Mientras los antepasados fueron nómadas, les bastaba con las yeguas y sus potros para tener transporte, leche y carne y cuando llegó la agricultura y la guerra, dispusieron de los machos “enteros” para arrasar a los infantes contrarios.
La variedad de nombres para el caballo en el entorno euro asiático, es enorme; si los chinos usan el nombre más sencillo y agradable, “ma”, los húngaros le dicen “lo”, los turcos “at”, los uzbecos, “ot” y los curdos, “hesp”.
Entre los monosílabos, siguen los rumanos que le dicen “cal” y algunos eslavos, “kon, kun, konj” y los armenios, “dzin”, que recuerda una forma vasca de llamar a la marcha viva, “djin” y a los jinetes.
También entre las lenguas germánicas hay algunos monosílabos, “hest, hast, perd, pferd” y ya se pasa a nombres más complejos como los del subcontinente indio, “ghoda, ghodo, ghora”, los germánicos “hestur, horse, paara…”, los eslavos “kale, loshad, konja…”, a los bálticos “hobune, arklys…”.
La forma árabe, “hisan” no es replicada ni las griegas “alogo, hipos”, vuelven a sugerir nada.
Así se llega a las que quieren relacionar con el Celta, Irlandés, Galés y Escocés, donde la disparidad sigue la misma tónica: “Capall, ceffyl, each”.
Y se llega a las latinas que exhiben la eterna contradicción de nombres relativamente homogéneos entre los supuestos romances y un Latín que se desmarca: “Cabalo, cavall, cavallu, cavalo, cheval…” contra “equo”.

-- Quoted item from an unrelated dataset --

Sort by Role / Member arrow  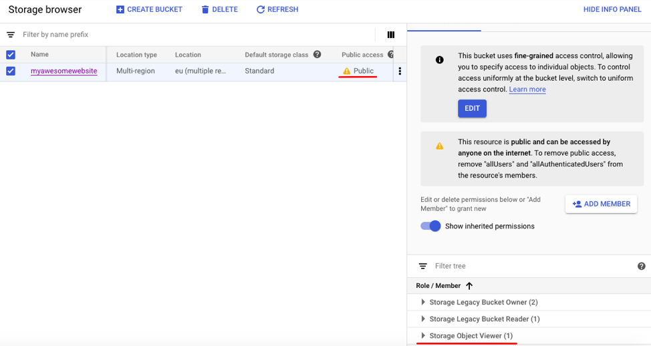click(469, 286)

¿Explicación? La apuntada al principio, que durante los siglos negros tras la caída del Imperio Romano, las gentes sencillas quedaron desconectadas, se les olvidó hablar e improvisaron los romances. Como no había ricos, no había “equs”, solo “caballos” para trabajar; la forma distinguida desapareció y caballo se quedó.

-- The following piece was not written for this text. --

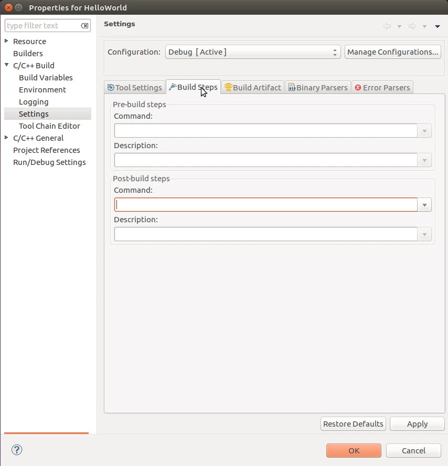448x466 pixels.
Task: Open the Error Parsers tab
Action: pos(382,87)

Parece increíble, pero estas explicaciones se consideran correctas y son las que aparecen en libros de texto de estudiantes, en diccionarios y en ensayos y así, hacen masa crítica y son difundidas y repetidas en lo que es un ejercicio irresponsable de marginación de la ciencia, porque se parte para todo del axioma de que primero fue el Latín y se evita la verdadera investigación que ha de ser multidisciplinar, porque las palabras no son de los filólogos, sino de toda la sociedad.
En este punto, el Euskera ofrece dos posibilidades, una es que “kabale” es una voz nativa que designa un animal doméstico. Un bien económico mueble sin especificar.
Otra es que de forma antagonista a como yegua, “ie kua” (“ie”, transecto, “kua”, relativo a…), significa “ideal para el trayecto”, “ka ba al”, compuesta por el prefijo negativo “ka”, el verbo circular, “ba” y el sufijo posibilístico “ahal” indicaría “no válido para la marcha”.
No debe extrañar que la marcha de las tribus fuera parsimoniosa en cuanto que ancianos, mujeres, niños y ganado no debían someterse a los ritmos con que las avanzadillas escrutaban el territorio, yendo y viniendo; haciéndolo –seguramente- a lomos de machos.
Hasta que la forma vasca “zaldi” se ha generalizado a través de la euskaldunización, era muy corriente entre usuarios (carreteros, campesinos, distribuidores urbanos…) el uso de “kaballoa, kaballue”, según las comarcas.
Yo mismo recuerdo cómo con 6 ó 7 años explique a mis compañeros de aula que el cristal era más duro que el hierro y que al caballo, se le llamaba “zaldi”. Nadie lo sabía.
Es posible que mi asesor y yo estuviéramos equivocados y “kaballo” fuera el animal rentable en el trabajo y “zaldi” el montaraz que se criaba para carne.
Nunca sabremos quien mueve las decisiones en el Esperanto, pero la forma elegida ha sido “cevalo”. ¿Quizás para acercarlo al Galés?.